§ **Work instructions**:
A. Quote the Rusk v. Thompson opinion between "Plaintiff is the" and "for the plaintiff.", inclusive.
B. In the Rusk v. Thompson opinion, what price did the land bring when it was resold at the second public sale?

§ **Provided text**:
***
Rusk v. Thompson

170 Mo. App. 76 | Mo. Ct. App. | 1913

ELLISON, J.

Plaintiff is the public administrator of Harrison county and as such, under an order of the probate court of that county, he sold at public sale a certain tract of land to the defendant for the sum of thirteen hundred dollars. The sale was reported to the probate court and was approved. Af-terwards, at the same term, plaintiff filed a motion in that court to set the sale aside for nonpayment of the purchase price, and the court, by its order of record, did so. Plaintiff thereupon resold the land at public sale and it was bid in by a purchaser at eleven hundred and sixteen dollars. No notice of the filing of the application was given to defendant and he had no opportunity to be heard. This action was then brought against defendant for the difference between his bid at the first sale'and the price brought at the second sale. The judgment in the trial court was for the plaintiff.
***
§ **Source data**:
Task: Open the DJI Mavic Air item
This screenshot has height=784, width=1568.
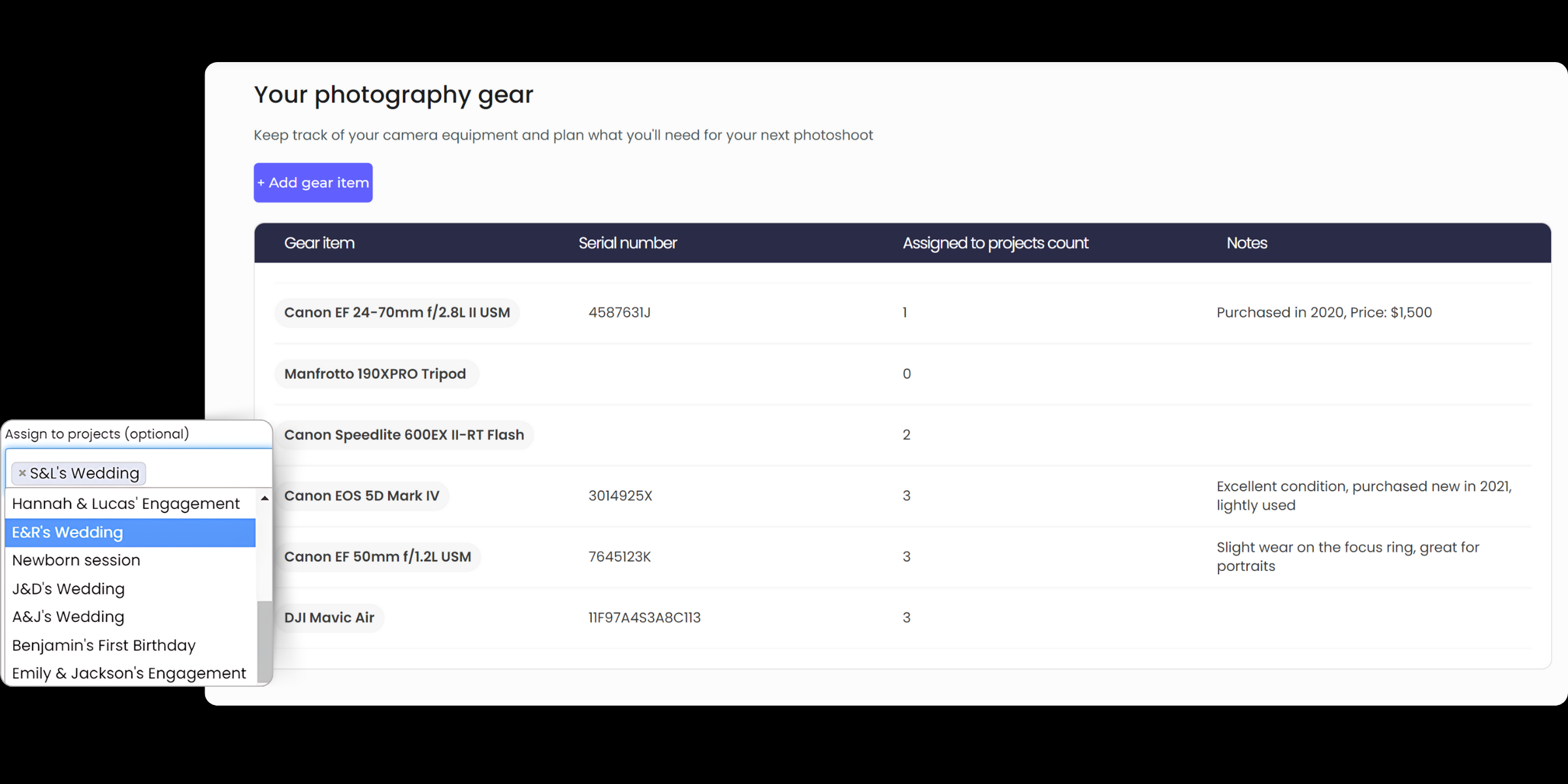Action: (x=329, y=617)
***
§ **Final answers**:
A.
Plaintiff is the public administrator of Harrison county and as such, under an order of the probate court of that county, he sold at public sale a certain tract of land to the defendant for the sum of thirteen hundred dollars. The sale was reported to the probate court and was approved. Af-terwards, at the same term, plaintiff filed a motion in that court to set the sale aside for nonpayment of the purchase price, and the court, by its order of record, did so. Plaintiff thereupon resold the land at public sale and it was bid in by a purchaser at eleven hundred and sixteen dollars. No notice of the filing of the application was given to defendant and he had no opportunity to be heard. This action was then brought against defendant for the difference between his bid at the first sale'and the price brought at the second sale. The judgment in the trial court was for the plaintiff.

B. Eleven hundred and sixteen dollars.